▶ Activity: Revise the lines from the one containing "Describe the element at coordinates (100, 294)" through the last line below, replacing "Identify the location of" with "Find the position of" and leaving everything else unchanged. Return only those lines.

-- Data provided follows --

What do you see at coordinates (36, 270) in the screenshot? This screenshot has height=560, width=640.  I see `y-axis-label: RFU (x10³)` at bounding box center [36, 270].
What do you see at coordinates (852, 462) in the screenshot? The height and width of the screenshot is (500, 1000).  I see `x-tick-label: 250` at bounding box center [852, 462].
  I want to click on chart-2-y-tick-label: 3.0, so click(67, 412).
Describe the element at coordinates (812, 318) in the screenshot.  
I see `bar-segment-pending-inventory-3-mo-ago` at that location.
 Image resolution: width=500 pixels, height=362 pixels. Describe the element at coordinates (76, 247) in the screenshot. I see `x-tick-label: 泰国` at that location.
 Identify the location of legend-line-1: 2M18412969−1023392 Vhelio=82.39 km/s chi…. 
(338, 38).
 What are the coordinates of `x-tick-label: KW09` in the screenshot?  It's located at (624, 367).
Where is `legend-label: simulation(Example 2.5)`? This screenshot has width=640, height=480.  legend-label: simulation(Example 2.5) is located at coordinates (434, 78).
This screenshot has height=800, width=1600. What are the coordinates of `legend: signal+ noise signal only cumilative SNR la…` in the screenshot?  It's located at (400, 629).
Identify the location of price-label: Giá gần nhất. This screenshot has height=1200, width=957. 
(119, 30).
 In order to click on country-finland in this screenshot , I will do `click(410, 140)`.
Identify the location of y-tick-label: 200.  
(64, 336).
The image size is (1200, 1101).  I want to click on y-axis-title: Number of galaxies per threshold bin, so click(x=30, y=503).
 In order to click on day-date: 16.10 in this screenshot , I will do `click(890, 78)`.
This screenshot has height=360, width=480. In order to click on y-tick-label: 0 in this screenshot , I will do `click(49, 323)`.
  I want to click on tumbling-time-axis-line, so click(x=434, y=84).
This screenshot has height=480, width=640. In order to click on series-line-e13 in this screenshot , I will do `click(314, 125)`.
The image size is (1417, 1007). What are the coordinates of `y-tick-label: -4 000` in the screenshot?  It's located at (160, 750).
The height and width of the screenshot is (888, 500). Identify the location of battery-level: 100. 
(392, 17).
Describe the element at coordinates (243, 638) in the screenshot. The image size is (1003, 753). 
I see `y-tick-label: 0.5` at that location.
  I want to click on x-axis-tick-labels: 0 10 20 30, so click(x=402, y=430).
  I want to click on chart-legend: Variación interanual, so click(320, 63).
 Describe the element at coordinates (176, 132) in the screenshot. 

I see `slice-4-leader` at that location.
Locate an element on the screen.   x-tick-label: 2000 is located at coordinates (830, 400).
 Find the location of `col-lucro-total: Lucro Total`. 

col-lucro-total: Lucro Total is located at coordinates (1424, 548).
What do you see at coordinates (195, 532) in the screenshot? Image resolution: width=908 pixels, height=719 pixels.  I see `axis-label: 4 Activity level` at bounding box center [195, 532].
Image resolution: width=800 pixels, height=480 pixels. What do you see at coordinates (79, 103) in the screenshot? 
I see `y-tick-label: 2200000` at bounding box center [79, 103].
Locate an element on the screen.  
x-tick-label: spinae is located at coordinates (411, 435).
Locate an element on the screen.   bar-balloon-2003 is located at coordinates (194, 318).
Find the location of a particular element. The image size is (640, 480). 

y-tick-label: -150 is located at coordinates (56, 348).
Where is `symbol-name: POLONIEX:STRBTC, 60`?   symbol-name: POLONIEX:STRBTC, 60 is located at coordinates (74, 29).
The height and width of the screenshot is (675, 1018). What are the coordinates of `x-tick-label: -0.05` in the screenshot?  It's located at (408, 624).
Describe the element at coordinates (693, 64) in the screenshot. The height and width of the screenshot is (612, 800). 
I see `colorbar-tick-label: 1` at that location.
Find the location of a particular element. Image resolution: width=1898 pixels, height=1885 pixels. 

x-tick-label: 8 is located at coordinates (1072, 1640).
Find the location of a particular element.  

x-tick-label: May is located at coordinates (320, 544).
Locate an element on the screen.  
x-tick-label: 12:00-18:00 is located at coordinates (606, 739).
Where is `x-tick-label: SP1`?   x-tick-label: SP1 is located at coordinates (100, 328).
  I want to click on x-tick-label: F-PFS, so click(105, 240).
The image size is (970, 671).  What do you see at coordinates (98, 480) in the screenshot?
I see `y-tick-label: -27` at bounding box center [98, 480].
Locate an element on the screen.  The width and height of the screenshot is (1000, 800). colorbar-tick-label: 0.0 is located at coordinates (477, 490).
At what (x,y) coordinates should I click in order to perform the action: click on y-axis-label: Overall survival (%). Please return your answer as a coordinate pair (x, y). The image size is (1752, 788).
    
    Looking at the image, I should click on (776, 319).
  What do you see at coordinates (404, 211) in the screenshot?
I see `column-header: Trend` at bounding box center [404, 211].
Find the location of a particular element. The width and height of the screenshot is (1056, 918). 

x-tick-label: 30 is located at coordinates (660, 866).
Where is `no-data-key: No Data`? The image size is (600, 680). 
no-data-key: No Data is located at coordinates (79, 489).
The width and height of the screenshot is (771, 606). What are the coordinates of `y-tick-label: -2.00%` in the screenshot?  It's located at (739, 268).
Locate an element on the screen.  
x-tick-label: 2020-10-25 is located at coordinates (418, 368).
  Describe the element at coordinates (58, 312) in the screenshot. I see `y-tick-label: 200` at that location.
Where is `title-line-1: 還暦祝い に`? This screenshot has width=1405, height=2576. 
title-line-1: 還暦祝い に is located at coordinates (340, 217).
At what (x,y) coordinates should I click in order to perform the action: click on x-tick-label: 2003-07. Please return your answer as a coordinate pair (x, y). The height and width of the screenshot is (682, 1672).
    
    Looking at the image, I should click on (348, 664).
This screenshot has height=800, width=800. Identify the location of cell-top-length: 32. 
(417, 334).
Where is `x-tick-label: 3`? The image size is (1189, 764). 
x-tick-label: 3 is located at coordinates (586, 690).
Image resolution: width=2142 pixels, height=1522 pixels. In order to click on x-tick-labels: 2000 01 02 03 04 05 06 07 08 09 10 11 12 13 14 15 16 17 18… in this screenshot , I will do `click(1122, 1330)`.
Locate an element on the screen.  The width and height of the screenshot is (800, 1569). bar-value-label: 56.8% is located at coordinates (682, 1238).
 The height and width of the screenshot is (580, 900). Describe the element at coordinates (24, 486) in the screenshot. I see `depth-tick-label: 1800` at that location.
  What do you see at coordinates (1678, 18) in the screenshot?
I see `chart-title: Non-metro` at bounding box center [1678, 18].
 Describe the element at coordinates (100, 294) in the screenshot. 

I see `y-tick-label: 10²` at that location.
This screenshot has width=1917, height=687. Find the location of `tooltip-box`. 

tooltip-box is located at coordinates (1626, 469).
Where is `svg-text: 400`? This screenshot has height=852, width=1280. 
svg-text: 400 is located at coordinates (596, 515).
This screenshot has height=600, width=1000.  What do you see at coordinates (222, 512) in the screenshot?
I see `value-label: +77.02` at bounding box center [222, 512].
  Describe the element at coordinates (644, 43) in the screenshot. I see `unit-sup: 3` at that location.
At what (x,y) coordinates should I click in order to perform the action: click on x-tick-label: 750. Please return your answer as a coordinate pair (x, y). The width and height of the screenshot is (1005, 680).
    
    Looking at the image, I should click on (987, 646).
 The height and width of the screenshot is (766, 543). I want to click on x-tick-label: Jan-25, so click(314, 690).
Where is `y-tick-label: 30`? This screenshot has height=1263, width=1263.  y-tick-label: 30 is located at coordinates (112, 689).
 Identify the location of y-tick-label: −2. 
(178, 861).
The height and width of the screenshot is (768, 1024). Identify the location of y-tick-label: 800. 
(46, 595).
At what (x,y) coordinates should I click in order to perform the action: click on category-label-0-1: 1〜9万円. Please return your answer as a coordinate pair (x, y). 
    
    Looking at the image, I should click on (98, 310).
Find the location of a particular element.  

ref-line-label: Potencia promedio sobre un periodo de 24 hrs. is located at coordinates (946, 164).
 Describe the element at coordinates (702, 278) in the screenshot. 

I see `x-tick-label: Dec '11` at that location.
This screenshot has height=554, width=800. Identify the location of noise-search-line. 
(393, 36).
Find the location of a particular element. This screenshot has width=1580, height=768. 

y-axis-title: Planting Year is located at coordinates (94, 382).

-- Data provided concluded --

▶ Your solution:
 Describe the element at coordinates (100, 294) in the screenshot. 

I see `y-tick-label: 10²` at that location.
This screenshot has width=1917, height=687. Find the location of `tooltip-box`. 

tooltip-box is located at coordinates (1626, 469).
Where is `svg-text: 400`? This screenshot has height=852, width=1280. 
svg-text: 400 is located at coordinates (596, 515).
This screenshot has height=600, width=1000.  What do you see at coordinates (222, 512) in the screenshot?
I see `value-label: +77.02` at bounding box center [222, 512].
  Describe the element at coordinates (644, 43) in the screenshot. I see `unit-sup: 3` at that location.
At what (x,y) coordinates should I click in order to perform the action: click on x-tick-label: 750. Please return your answer as a coordinate pair (x, y). The width and height of the screenshot is (1005, 680).
    
    Looking at the image, I should click on (987, 646).
 The height and width of the screenshot is (766, 543). I want to click on x-tick-label: Jan-25, so click(314, 690).
Where is `y-tick-label: 30`? This screenshot has height=1263, width=1263.  y-tick-label: 30 is located at coordinates (112, 689).
 Find the position of y-tick-label: −2. 
(178, 861).
The height and width of the screenshot is (768, 1024). Find the position of y-tick-label: 800. 
(46, 595).
At what (x,y) coordinates should I click in order to perform the action: click on category-label-0-1: 1〜9万円. Please return your answer as a coordinate pair (x, y). 
    
    Looking at the image, I should click on (98, 310).
Find the location of a particular element.  

ref-line-label: Potencia promedio sobre un periodo de 24 hrs. is located at coordinates (946, 164).
 Describe the element at coordinates (702, 278) in the screenshot. 

I see `x-tick-label: Dec '11` at that location.
This screenshot has height=554, width=800. Find the position of noise-search-line. 
(393, 36).
Find the location of a particular element. This screenshot has width=1580, height=768. 

y-axis-title: Planting Year is located at coordinates (94, 382).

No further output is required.